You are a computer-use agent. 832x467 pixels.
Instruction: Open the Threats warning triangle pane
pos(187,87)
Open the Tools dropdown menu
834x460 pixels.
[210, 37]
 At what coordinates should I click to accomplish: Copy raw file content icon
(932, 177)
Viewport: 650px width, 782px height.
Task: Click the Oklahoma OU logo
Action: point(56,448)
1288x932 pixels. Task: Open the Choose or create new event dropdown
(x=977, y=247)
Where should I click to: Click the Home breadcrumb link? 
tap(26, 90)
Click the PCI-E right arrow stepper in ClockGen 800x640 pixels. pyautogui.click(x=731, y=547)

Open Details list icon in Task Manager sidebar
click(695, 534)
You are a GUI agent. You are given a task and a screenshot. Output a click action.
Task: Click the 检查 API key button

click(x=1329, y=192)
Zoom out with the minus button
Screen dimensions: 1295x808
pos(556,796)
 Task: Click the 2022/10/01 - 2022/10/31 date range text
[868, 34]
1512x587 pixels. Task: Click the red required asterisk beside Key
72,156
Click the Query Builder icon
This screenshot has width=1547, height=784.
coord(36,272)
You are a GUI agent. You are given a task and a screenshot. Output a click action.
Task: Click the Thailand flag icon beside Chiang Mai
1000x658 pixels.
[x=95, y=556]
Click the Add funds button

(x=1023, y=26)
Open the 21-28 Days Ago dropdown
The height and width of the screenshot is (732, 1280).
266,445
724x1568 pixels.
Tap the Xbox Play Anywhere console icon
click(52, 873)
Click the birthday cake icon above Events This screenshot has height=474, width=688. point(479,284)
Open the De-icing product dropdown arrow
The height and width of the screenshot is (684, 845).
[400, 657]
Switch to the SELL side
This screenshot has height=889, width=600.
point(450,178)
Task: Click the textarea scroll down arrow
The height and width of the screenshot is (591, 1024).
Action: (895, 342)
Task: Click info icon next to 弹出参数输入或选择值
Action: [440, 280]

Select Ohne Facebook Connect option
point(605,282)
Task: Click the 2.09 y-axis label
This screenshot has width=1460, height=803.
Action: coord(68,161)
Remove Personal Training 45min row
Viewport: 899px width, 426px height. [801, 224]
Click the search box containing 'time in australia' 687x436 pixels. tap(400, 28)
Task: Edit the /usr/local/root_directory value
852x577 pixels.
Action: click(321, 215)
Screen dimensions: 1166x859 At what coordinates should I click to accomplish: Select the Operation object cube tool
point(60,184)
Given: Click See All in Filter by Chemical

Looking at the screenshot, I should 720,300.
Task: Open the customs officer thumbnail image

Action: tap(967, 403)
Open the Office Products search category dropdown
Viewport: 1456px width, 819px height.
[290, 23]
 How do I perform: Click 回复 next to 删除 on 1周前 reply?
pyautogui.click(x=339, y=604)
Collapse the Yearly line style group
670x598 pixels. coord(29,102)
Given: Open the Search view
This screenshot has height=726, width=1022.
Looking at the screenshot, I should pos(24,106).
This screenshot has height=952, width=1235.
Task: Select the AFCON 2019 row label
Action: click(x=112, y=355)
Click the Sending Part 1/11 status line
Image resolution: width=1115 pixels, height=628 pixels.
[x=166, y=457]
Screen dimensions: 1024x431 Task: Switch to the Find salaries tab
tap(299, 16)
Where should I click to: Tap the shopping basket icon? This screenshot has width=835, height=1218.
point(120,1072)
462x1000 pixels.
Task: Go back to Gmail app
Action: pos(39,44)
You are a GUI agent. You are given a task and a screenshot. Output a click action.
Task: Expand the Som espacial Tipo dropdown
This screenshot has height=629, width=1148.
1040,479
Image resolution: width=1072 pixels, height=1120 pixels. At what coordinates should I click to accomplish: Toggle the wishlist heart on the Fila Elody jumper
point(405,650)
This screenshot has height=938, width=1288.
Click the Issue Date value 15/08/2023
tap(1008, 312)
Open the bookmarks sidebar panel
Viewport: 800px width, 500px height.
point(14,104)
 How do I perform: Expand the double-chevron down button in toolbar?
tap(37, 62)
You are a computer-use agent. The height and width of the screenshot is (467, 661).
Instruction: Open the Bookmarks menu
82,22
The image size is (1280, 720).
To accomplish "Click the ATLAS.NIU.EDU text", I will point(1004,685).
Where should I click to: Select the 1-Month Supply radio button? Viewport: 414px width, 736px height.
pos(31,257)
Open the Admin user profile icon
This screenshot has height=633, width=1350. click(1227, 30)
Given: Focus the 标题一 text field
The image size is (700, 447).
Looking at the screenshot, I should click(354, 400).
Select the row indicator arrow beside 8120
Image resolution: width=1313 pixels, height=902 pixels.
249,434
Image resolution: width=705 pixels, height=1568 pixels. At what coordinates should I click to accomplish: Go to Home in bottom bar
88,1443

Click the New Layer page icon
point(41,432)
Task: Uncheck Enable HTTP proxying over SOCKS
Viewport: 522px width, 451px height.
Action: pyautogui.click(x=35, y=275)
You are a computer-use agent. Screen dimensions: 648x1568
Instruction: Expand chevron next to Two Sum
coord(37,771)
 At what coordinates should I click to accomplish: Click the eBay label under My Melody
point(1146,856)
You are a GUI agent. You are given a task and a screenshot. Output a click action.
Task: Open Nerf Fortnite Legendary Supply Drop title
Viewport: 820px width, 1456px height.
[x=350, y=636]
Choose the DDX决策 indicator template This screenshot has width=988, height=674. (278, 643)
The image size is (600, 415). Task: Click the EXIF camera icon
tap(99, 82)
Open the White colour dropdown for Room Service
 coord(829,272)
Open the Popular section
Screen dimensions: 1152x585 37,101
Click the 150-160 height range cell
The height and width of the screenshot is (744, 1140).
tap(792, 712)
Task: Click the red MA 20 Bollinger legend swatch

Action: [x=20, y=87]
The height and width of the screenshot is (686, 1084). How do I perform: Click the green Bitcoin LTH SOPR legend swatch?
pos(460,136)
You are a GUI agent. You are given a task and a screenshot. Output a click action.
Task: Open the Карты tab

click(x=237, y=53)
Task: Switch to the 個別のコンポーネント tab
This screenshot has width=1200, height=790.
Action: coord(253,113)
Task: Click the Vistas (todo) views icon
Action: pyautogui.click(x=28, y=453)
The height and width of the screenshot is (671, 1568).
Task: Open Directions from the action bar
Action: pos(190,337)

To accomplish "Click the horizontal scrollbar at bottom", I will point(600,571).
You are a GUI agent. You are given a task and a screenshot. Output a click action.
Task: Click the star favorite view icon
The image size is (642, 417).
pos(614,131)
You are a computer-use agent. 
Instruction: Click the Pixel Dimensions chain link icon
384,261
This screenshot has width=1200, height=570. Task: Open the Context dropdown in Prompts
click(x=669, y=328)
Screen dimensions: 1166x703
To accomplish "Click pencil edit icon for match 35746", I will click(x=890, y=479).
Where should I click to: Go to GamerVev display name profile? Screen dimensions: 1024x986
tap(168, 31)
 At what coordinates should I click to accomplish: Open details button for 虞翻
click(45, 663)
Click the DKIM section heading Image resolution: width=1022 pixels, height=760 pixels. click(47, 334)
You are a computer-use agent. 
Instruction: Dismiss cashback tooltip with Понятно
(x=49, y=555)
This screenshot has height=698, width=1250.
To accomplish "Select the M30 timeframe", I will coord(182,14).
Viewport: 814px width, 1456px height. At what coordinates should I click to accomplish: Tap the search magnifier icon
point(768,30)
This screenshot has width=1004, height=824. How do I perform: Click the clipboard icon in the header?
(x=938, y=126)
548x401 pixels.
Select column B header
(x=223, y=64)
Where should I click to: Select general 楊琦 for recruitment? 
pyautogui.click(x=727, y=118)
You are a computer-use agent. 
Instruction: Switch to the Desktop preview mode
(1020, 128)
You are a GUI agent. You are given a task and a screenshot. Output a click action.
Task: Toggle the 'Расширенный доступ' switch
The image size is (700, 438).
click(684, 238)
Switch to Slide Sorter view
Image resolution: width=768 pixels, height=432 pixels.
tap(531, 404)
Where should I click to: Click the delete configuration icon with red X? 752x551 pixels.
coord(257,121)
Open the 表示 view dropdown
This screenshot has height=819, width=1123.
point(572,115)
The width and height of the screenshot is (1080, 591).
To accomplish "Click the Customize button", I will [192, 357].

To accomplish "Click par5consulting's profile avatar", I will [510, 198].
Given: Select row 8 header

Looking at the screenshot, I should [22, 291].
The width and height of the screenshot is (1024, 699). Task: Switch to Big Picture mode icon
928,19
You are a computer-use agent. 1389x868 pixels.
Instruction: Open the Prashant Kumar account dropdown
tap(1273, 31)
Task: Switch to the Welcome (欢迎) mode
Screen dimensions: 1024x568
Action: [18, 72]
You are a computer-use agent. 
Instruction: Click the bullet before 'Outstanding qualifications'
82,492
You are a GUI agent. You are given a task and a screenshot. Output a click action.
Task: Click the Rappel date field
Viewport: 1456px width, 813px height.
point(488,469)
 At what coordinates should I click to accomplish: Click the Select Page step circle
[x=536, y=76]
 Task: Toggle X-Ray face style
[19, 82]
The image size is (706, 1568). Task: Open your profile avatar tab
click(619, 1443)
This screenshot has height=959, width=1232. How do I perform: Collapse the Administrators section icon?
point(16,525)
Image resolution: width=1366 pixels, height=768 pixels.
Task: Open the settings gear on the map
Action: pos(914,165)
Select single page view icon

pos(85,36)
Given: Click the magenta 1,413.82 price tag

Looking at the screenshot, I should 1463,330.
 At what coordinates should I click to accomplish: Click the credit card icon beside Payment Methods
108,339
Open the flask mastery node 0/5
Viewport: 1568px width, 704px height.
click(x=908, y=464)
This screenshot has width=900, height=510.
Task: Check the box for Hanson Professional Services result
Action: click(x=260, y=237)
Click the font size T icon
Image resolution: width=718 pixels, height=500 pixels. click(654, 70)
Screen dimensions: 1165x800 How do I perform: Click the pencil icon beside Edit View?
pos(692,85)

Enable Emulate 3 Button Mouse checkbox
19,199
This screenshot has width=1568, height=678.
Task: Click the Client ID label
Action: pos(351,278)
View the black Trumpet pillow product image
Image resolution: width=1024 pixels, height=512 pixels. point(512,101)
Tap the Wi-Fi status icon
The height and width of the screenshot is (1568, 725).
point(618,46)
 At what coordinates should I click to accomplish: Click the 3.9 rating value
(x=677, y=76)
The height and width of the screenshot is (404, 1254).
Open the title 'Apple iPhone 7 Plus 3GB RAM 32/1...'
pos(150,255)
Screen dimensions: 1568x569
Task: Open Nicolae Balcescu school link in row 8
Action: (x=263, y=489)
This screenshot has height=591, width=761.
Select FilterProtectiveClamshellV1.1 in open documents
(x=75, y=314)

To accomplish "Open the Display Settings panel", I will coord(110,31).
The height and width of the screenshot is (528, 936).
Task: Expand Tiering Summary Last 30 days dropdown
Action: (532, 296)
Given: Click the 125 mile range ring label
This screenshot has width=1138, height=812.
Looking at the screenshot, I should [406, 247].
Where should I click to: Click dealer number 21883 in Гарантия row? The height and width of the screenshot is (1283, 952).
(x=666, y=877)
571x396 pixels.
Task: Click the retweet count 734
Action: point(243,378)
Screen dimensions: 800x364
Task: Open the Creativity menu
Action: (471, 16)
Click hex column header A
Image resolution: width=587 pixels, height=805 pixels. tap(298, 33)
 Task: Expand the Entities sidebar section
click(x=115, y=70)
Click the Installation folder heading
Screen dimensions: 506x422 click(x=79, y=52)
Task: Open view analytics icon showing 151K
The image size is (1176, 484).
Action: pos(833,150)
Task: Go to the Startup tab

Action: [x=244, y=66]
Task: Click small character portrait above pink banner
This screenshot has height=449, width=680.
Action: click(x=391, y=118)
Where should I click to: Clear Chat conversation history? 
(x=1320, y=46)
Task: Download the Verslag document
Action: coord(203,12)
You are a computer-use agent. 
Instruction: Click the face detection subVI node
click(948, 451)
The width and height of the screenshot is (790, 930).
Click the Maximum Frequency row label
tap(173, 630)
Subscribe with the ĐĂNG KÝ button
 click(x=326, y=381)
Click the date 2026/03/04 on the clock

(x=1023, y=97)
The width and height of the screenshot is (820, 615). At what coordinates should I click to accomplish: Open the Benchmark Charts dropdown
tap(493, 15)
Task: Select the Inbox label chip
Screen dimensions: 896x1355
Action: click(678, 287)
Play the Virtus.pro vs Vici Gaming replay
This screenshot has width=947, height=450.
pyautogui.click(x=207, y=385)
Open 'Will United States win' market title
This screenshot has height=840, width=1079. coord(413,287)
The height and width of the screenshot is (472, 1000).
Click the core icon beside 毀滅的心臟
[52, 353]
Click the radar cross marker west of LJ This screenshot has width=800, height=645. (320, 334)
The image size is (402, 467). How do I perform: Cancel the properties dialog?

## [ACTION ITEM]
Look through the entries above and quote exactly the lines from the line with "How do I perform: Click 回复" to the line with "Given: Open the Search view", counting both of those lines.

## [SOLVED EXERCISE]
 How do I perform: Click 回复 next to 删除 on 1周前 reply?
pyautogui.click(x=339, y=604)
Collapse the Yearly line style group
670x598 pixels. coord(29,102)
Given: Open the Search view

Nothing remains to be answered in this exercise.